Sur la place du Souvenir africain se tient une exposition des grandes figures africaines. Ça se passe sur la Corniche à Fann, non loin de l’Institut fondamental de l’Afrique noire, IFAN Cheikh Anta Diop, où le défunt célébrissime égyptologue a été consigné toute sa carrière de chercheur. Ce sont les figures considérées comme les icônes de la résistance à l’oppresseur colonial. 
Parmi elles, Cléopâtre. Celle « dont la taille du nez a changé la face du monde ».

Elle trône parmi les résistants, sous les traits d’une …toubab. Une Blanche, si vous préférez. Liz Taylor, super star mythique d’Hollywood, lui a définitivement prêté ses traits depuis 1963. Ce n’est donc pas Cléopâtre mais bien Elisabeth Taylor, l’actrice aux yeux violets, qui siège Place du Souvenir africain. Une hérésie que l’on doit surtout à la nomination d’une certaine Hadja Sy Bâ, comme directrice de ce département exaltant de la Culture. Pour qui ne la connait pas, cette brave dame a démarré dans la vie publique comme chanteuse de variétés. Son gazouillis a laissé dériver une carrière peu prometteuse jusqu’aux dangereux récifs de la télévision. Mais la dame sait sans doute manœuvrer… Sa plastique aidant, elle s’est mise à présenter une émission sur le genre. Tremplin pour la gloire : elle finit comme directrice de la Place du Souvenir africain. Ah, les voies du Seigneur ! En attendant que la carrière politique qu’elle vient d’entamer décolle, nous resterons stoïques devant le spectacle qu’elle nous sert : Liz Taylor, légendaire résistante africaine… Le pauvre Cheikh Anta Diop, infatigable plaideur des cultures nègres, aura fait tout ça pour ça !

Rendons à l'histoire ce qui lui appartient: nous avons nos icônes nos reines portaient si fièrement le foulard symbole d'affirmation et de contestation contre l'envahisseur. Couvre chef sud africain Photo:Luciano Cutullé

Rendons à l'histoire ce qui lui appartient: nous avons nos icônes nos reines portaient si fièrement le foulard symbole d'affirmation et de contestation contre l'envahisseur. Couvre chef sud africain Photo:Luciano Cutullé

L'invasion du Hijab

Tout ceci pour dire que ce ne sont pas les icônes qui nous manquent. Juste que nous ne savons plus les regarder. Nous ne les voyons plus. Notre regard est perdu si loin de chez nous. Entre les paillardises hollywoodiennes et les sermons répressifs de La Mecque… 
Il en est ainsi de l’invasion du hidjab, le foulard islamique, d’origine arabe, que les Sénégalaises se sont mises à aduler, en signe de résistance à l’oppression masculine.

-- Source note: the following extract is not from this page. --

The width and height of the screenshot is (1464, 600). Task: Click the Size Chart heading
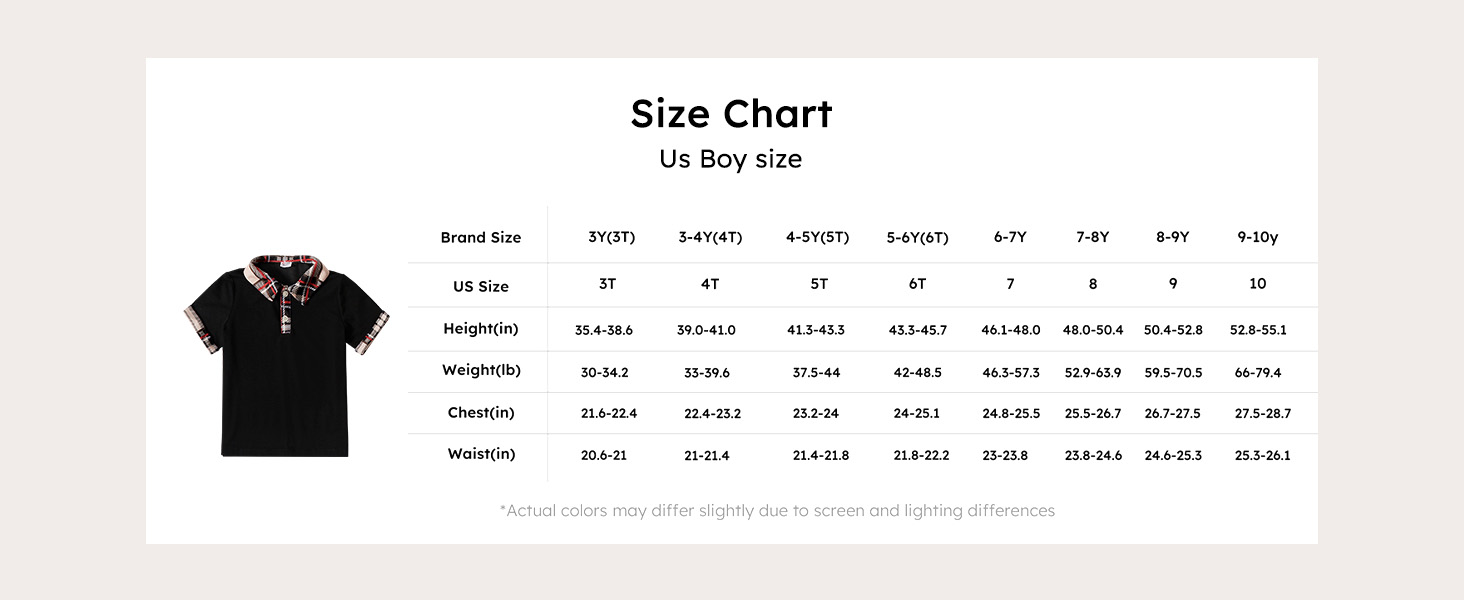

Ah, les Sénégalais, ces pervers ! Dans pas longtemps, ils n’auront même plus droit à un bout d’oreille sur lequel fantasmer ou une mèche de cheveu qui ferait bander : ça inspirerait tellement de cochoncetés à cette vermine païenne ! Le message doit passer : les Sénégalaises, ces musulmanes irréprochables ne veulent plus passer pour des poupées gonflables. Elles exigent de ces polygames incurables que sont les Sénégalais, de la considération halal. Balancés aux poubelles, les foulards de chez nous, qui n’expriment pas de manière aussi tranchée la révolution asexuée à laquelle les austères génitrices appellent ce petit monde de queutards en perdition.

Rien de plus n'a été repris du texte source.